PARQUET-1477: Thrift crypto updates (#124)

apache · Mar 21, 2019 · f3527ef · f3527ef
1 parent 41b9701
commit f3527ef
Showing 1 changed file with 36 additions and 23 deletions.
diff --git a/src/main/thrift/parquet.thrift b/src/main/thrift/parquet.thrift
@@ -670,8 +670,8 @@ struct EncryptionWithColumnKey {
   /** Column path in schema **/
   1: required list<string> path_in_schema
 
-  /** Retrieval metadata of the column-specific key **/
-  2: optional binary column_key_metadata
+  /** Retrieval metadata of column encryption key **/
+  2: optional binary key_metadata
 }
 
 union ColumnCryptoMetaData {
@@ -707,7 +707,10 @@ struct ColumnChunk {
   7: optional i32 column_index_length
 
   /** Crypto metadata of encrypted columns **/
-  8: optional ColumnCryptoMetaData crypto_meta_data
+  8: optional ColumnCryptoMetaData crypto_metadata
+
+  /** Encrypted column metadata for this chunk **/
+  9: optional binary encrypted_column_metadata
 }
 
 struct RowGroup {
@@ -734,6 +737,9 @@ struct RowGroup {
   /** Total byte size of all compressed (and potentially encrypted) column data 
    *  in this row group **/
   6: optional i64 total_compressed_size
+
+  /** Row group ordinal in the file **/
+  7: optional i16 ordinal
 }
 
 /** Empty struct to signal the order defined by the physical or logical type */
@@ -863,23 +869,27 @@ struct ColumnIndex {
 }
 
 struct AesGcmV1 {
-  /** Retrieval metadata of AAD used for encryption of pages and structures **/
-  1: optional binary aad_metadata
+  /** AAD prefix **/
+  1: optional binary aad_prefix
 
-  /** If file IVs are comprised of a fixed part, and variable parts
-   *  (e.g. counter), keep the fixed part here **/
-  2: optional binary iv_prefix
+  /** Unique file identifier part of AAD suffix **/
+  2: optional binary aad_file_unique
+
+  /** In files encrypted with AAD prefix without storing it,
+   * readers must supply the prefix **/
+  3: optional bool supply_aad_prefix
 }
 
 struct AesGcmCtrV1 {
-  /** Retrieval metadata of AAD used for encryption of structures **/
-  1: optional binary aad_metadata
-
-  /** If file IVs are comprised of a fixed part, and variable parts
-   *  (e.g. counter), keep the fixed part here **/
-  2: optional binary gcm_iv_prefix
+  /** AAD prefix **/
+  1: optional binary aad_prefix
 
-  3: optional binary ctr_iv_prefix
+  /** Unique file identifier part of AAD suffix **/
+  2: optional binary aad_file_unique
+
+  /** In files encrypted with AAD prefix without storing it,
+   * readers must supply the prefix **/
+  3: optional bool supply_aad_prefix
 }
 
 union EncryptionAlgorithm {
@@ -932,27 +942,30 @@ struct FileMetaData {
   7: optional list<ColumnOrder> column_orders
 
   /** 
-   * Encryption algorithm.
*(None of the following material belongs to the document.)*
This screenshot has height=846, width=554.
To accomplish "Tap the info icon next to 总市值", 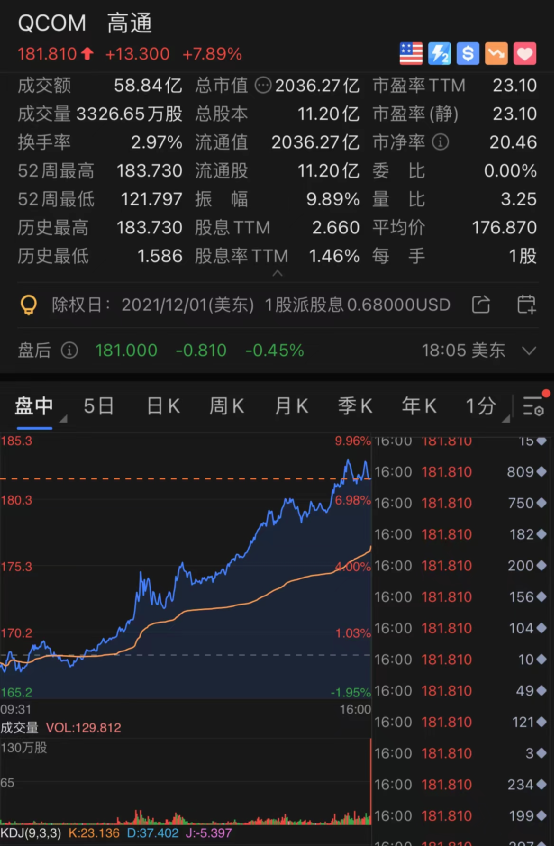I will point(263,85).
Note that this field is only used for files
-   * with plaintext footer. Files with encrypted footer store the algorithm id
+   * Encryption algorithm. This field is set only in encrypted files
+   * with plaintext footer. Files with encrypted footer store algorithm id
    * in FileCryptoMetaData structure.
    */
   8: optional EncryptionAlgorithm encryption_algorithm
+
+  /** 
+   * Retrieval metadata of key used for signing the footer. 
+   * Used only in encrypted files with plaintext footer. 
+   */ 
+  9: optional binary footer_signing_key_metadata
 }
 
 /** Crypto metadata for files with encrypted footer **/
 struct FileCryptoMetaData {
   /** 
-   * Encryption algorithm. Note that this field is only used for files
-   * with encrypted footer. Files with plaintext footer store the algorithm id
+   * Encryption algorithm. This field is only used for files
+   * with encrypted footer. Files with plaintext footer store algorithm id
    * inside footer (FileMetaData structure).
    */
   1: required EncryptionAlgorithm encryption_algorithm
 
   /** Retrieval metadata of key used for encryption of footer, 
    *  and (possibly) columns **/
-  2: optional binary footer_key_metadata
-
-  /** Offset of encrypted Parquet footer **/
-  3: required i64 footer_offset
+  2: optional binary key_metadata
 }